D'autres thèmes restent à finaliser, même si des progrès, encore inégaux selon les sujets, ont été faits en matière de régulation de l'anti dumping, des subventions à la pêche, des procédures douanières ou de certains aspects de la protection de la propriété intellectuelle, pour ne prendre que quelques exemples.

Au plan politique, l'essentiel des résultats de la négociation réside dans le rééquilibrage des règles de l'OMC que réclament les pays en développement qui estiment que l'héritage des 8 cycles précédents porte la marque de rapports de force anciens qui handicapent leur insertion dans le commerce international, donc leur croissance, et donc la réduction de la pauvreté là où ils ont acquis, entre temps des avantages comparatifs en matière de biens industriels., d'agriculture ou de services.

A leurs yeux, l'OMC constitue l'enceinte la plus appropriée, en raison du poids qu'ils ont progressivement acquis atour de la table de négociation, pour négocier une redistribution des cartes du jeu géoéconomique, et donc géopolitique qu'ils peinent à obtenir dans d'autres organisations comme le conseil de sécurité de l'ONU, ou les instances de Bretton Woods. Pour faire simple: le temps n'est plus où les Etats-Unis, l'UE, le Canada et le Japon faisaient la loi au GATT ou à l'OMC, et le cycle de Doha doit, de ce point de vue, être considéré comme le précurseur d'un système de règles plus équitables, où les pays émergents (Chine, Inde, Brésil, Afrique du Sud, Indonésie, etc.) doivent être prêts à assumer leur part de responsabilité.

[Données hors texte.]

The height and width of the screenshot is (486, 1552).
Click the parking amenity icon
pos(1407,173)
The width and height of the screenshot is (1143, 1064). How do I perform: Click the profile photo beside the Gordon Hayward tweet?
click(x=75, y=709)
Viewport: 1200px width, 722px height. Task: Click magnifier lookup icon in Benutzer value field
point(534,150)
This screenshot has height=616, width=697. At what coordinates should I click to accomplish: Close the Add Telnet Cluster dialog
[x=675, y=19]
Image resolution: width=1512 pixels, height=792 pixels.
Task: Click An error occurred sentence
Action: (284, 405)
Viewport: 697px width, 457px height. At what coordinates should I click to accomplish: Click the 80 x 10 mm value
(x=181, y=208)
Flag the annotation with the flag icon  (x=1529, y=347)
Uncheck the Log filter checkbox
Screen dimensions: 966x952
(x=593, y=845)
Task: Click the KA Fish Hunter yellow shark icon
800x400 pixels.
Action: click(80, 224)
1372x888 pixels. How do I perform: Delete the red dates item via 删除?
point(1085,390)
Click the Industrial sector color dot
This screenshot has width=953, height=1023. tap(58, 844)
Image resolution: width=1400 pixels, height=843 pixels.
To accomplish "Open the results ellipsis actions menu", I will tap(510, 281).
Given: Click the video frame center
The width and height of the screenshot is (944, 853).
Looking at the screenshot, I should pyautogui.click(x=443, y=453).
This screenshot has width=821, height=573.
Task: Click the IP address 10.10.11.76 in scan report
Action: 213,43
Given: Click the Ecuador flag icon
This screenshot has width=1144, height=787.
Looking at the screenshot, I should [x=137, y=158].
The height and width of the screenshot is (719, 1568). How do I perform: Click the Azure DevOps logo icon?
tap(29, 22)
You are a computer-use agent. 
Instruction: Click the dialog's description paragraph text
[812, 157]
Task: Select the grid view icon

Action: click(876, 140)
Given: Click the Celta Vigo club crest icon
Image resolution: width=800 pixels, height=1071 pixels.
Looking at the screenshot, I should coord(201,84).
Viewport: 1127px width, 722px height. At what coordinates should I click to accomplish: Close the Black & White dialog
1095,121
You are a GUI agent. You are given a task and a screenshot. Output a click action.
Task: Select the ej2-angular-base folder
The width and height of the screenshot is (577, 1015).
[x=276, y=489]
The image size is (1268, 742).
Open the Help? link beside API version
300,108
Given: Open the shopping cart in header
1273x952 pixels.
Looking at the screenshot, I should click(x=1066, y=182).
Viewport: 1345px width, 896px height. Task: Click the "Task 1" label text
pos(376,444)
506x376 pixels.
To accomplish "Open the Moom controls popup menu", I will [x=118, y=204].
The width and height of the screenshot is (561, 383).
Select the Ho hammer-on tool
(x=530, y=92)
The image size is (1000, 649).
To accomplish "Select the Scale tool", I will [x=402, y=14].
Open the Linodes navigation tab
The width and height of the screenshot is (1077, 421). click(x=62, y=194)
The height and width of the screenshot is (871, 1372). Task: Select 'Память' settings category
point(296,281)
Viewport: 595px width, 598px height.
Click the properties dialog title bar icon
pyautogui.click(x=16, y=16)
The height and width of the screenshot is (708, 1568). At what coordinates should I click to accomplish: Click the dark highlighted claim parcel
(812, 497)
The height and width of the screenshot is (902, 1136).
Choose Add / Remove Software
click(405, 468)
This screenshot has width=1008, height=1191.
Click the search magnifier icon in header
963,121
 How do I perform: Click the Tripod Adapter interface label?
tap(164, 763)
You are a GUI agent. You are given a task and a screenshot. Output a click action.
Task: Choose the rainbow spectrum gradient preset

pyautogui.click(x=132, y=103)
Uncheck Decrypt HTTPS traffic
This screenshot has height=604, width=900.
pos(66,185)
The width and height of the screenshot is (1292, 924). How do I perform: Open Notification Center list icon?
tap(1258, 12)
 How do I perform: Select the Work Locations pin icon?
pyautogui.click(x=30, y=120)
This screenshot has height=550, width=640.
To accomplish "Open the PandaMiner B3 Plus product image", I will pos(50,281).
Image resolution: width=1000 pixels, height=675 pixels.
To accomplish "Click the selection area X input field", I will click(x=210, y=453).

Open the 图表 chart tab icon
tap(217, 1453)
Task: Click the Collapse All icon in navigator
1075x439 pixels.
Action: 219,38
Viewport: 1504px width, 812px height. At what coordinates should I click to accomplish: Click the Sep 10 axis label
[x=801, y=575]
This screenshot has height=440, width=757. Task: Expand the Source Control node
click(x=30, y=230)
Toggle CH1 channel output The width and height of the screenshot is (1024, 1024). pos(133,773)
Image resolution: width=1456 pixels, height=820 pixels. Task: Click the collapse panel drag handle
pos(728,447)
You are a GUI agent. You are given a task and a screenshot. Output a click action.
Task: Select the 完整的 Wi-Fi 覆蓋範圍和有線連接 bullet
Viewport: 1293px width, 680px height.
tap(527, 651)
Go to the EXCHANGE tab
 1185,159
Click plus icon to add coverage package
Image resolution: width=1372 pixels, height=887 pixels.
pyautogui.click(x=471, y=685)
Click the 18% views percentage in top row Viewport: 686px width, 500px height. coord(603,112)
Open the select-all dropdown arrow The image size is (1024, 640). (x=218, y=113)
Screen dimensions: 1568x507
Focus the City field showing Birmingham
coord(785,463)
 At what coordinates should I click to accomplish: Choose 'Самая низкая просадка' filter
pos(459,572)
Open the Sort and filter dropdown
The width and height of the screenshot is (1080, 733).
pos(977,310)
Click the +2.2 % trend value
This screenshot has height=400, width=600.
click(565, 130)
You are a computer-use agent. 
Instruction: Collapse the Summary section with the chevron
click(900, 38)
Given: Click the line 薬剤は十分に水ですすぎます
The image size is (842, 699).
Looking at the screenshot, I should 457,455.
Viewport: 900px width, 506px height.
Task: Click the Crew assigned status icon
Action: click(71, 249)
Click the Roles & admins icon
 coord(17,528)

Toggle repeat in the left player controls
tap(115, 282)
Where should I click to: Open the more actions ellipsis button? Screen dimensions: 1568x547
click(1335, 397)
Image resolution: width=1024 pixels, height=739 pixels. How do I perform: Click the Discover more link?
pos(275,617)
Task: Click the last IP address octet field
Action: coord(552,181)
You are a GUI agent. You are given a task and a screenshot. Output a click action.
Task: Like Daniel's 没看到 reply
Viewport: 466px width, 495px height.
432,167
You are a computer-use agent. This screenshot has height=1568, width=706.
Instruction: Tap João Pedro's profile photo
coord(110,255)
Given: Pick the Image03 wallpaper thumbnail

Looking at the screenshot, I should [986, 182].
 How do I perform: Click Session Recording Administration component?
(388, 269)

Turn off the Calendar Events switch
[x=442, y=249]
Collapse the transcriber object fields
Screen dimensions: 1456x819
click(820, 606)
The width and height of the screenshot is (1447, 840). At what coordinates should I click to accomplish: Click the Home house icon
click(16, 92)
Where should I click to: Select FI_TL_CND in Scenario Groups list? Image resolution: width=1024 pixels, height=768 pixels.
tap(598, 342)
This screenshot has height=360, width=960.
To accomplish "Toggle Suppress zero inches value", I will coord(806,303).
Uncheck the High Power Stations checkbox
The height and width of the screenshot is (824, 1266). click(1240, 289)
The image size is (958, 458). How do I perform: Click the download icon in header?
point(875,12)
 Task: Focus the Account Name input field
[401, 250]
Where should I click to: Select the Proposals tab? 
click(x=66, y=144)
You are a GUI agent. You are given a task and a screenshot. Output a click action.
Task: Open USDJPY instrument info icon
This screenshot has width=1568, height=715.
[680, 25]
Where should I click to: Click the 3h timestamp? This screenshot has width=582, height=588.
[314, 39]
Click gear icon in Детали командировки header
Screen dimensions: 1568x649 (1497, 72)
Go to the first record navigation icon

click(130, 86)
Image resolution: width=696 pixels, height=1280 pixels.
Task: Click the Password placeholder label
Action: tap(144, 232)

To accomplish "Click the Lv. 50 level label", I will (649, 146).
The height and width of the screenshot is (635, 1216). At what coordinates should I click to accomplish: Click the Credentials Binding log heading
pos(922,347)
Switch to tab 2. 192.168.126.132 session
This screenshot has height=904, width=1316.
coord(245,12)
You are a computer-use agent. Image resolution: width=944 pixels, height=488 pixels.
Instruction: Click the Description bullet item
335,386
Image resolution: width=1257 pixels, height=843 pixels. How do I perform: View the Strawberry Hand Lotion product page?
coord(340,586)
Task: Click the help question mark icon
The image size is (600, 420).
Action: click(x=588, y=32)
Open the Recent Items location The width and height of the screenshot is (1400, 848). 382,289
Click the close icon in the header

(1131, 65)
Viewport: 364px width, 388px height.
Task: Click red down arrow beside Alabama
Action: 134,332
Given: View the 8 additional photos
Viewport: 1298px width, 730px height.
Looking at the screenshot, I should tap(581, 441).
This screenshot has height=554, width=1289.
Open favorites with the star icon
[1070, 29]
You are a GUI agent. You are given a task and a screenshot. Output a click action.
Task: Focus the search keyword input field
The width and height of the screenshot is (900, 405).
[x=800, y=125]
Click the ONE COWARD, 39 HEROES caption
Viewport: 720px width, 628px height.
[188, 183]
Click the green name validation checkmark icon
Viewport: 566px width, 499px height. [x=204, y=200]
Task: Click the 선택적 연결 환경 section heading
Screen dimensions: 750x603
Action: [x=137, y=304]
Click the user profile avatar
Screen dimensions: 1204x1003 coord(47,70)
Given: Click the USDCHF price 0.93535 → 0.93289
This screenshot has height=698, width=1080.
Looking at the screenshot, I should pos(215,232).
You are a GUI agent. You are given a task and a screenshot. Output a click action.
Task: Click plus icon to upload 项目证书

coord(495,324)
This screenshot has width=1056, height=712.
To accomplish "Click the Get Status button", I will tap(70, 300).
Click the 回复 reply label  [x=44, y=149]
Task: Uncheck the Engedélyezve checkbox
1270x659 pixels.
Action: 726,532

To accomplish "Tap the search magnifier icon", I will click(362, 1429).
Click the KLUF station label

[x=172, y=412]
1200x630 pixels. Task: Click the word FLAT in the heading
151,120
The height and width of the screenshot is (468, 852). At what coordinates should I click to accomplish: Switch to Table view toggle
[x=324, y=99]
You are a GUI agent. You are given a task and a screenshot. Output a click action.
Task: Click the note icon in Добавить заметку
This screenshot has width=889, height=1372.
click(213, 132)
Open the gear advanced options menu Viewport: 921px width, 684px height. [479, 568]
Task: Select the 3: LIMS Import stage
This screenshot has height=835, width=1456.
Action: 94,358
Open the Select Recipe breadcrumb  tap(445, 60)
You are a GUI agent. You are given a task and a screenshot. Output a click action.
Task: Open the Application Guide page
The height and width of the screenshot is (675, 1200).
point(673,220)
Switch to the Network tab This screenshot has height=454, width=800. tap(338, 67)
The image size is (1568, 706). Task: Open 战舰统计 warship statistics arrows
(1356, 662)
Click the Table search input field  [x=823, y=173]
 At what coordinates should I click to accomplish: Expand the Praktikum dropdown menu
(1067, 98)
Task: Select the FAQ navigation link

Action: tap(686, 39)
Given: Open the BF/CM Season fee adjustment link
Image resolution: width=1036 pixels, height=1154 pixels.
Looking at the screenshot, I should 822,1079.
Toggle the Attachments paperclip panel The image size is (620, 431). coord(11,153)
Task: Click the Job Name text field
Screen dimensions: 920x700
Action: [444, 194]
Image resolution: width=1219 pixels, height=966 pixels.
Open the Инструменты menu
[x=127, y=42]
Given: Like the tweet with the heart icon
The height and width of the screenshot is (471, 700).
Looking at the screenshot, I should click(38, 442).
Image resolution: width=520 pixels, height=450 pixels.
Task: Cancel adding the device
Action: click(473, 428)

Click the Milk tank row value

Le troisième et dernier aspect de ce cycle, l'aspect systémique me ramène à mon point de départ : conclure le cycle de Doha revient, certes, à encaisser les bénéfices économiques d'une nouvelle génération d'ouvertures de marchés équitablement répartie en fonction des capacités contributives des participants. Mais aussi, et surtout dans les circonstances actuelles, à consolider l'un des rares systèmes de régulation effectifs au plan international. A l'inverse, ne pas conclure reviendrait à fragiliser un bien public construit avec autant de patience que de peine, depuis plus d'un demi siècle, et qui a apporté de la transparence, de la prévisibilité et de la stabilité, tous ingrédients dont notre planète globalisée a besoin dans beaucoup d'autres domaines, y compris, on le voit bien aujourd'hui, en matière financière, pour devenir moins dangereuse.